Amongst subjects, both well-known and unknown, Miller has painted the author John McGahern (1998) The Niland Collection Sligo, and a full seated figure Portrait of John Hogan (2004), a farmer and neighbour of the artist for 16 years, during a period living on Lough Arrow, County Sligo. The painting is now in the collection of the Hugh Lane Gallery, Dublin City Gallery, Dublin City Gallery. In 2014 he received the inaugural Hennessy Portrait Prize, held at the National Gallery of Ireland. The award included a commission to paint the Irish musician Donal Lunny for the National Portrait Collection, and was given for his 2013 painting "Last sitting: Portrait of Barrie Cooke", a fellow artist, and friend of Miller's who died in 2014. Both paintings are in the collection of the National Gallery of Ireland.
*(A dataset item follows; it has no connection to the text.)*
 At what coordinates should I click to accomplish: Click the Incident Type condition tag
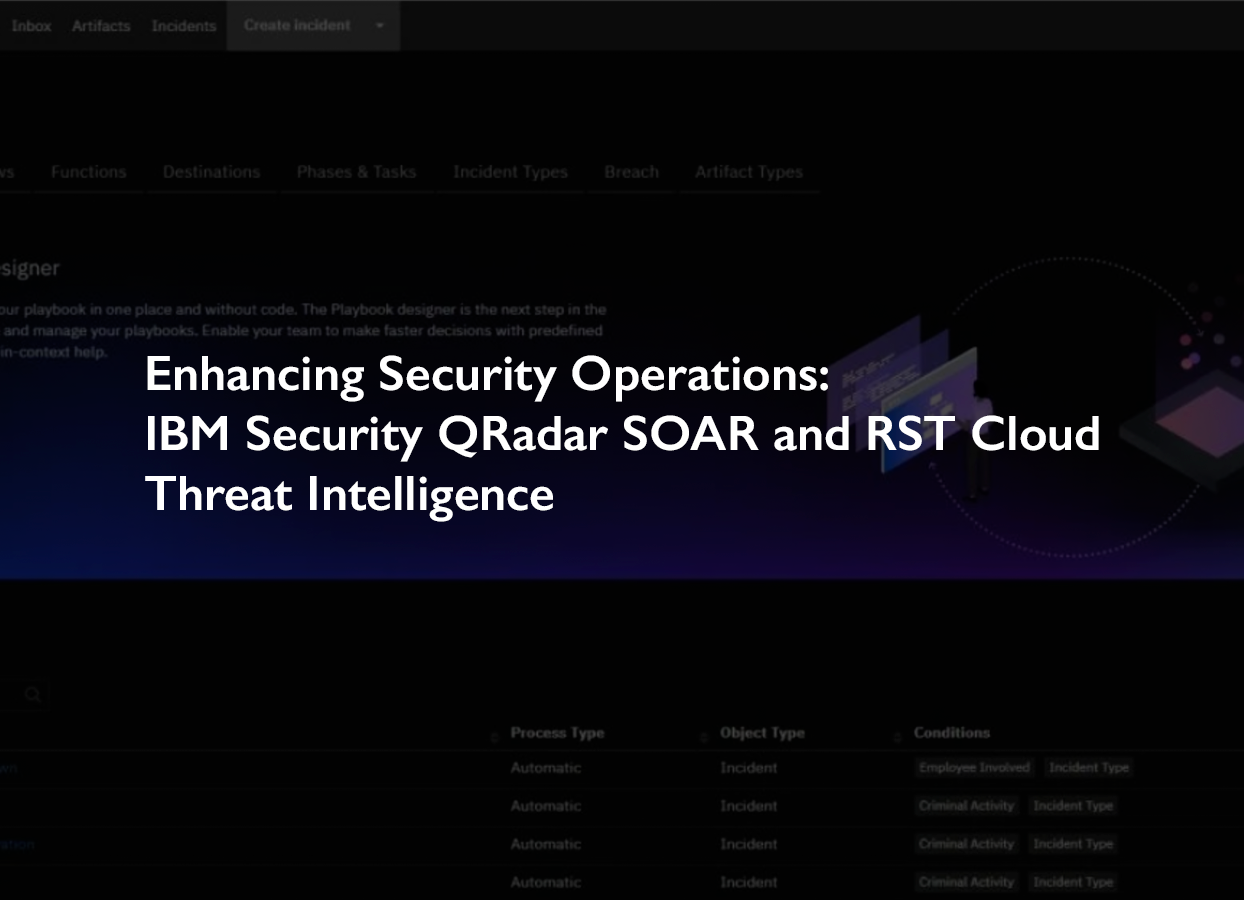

In 2014 he was invited by the Irish Museum of Modern Art to respond to the donated studio contents of the renowned Irish portrait and still life painter Edward McGuire (1932–1986), now in the museum's collection. Miller took up residency in the museum, spending time with McGuire's work studio contents and personal belongings. During the residency, he made a series of still-life paintings of objects and the many stuffed birds that McGuire was renowned for painting. McGuire had died not long after Miller settled in Dublin, in 1986. As a way to connect to the man, he had not met, but whose work Miller admired, he invited a number of McGuire's sitters to come and sit for him in IMMA and talk about Edward, often over 30 years later. These included Theresa Browne, Garech Browne, Wanda Ryan, and the poets Anthony Cronin and Paul Durcan. The resulting exhibition at the museum: Nick Miller and the Studio of Edward McGuire (November 2016 -May 2016) featured both artists' works on similar subjects, and an installation of McGuire's studio belongings with a film made by Miller about McGuire's renowned "Colour Dictionary"
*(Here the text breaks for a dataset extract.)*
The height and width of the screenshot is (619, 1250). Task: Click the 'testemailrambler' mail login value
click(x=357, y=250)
In the same way that Miller attempts to reinvigorate traditions around landscape and portraiture, he continues to evolve the genre of the 'still life', often merging still life with portraiture. In more recent years, since 2011 he began to return to painting elements of nature, flowers, weeds, branches and even seaweed, placed in a variety of vases. Initially painted on a domestic scale, this series of works are known as Vessels: Nature Morte. Jackie Wullschläger describes the paintings: "Still life is always about holding time, but Miller's swiftly executed paintings also convey growth to decay, almost surreally speeded up: flowers bloom, glisten, wilt within each rapid painterly performance." They were painted over a number of years as a way to hold a connection to his dying mother. In the more recent Rootless paintings Miller works with experiences of disintegration and order, as he takes the still lives to a monumental scale, affirming the primacy of 'Nature' as a true and vital reality.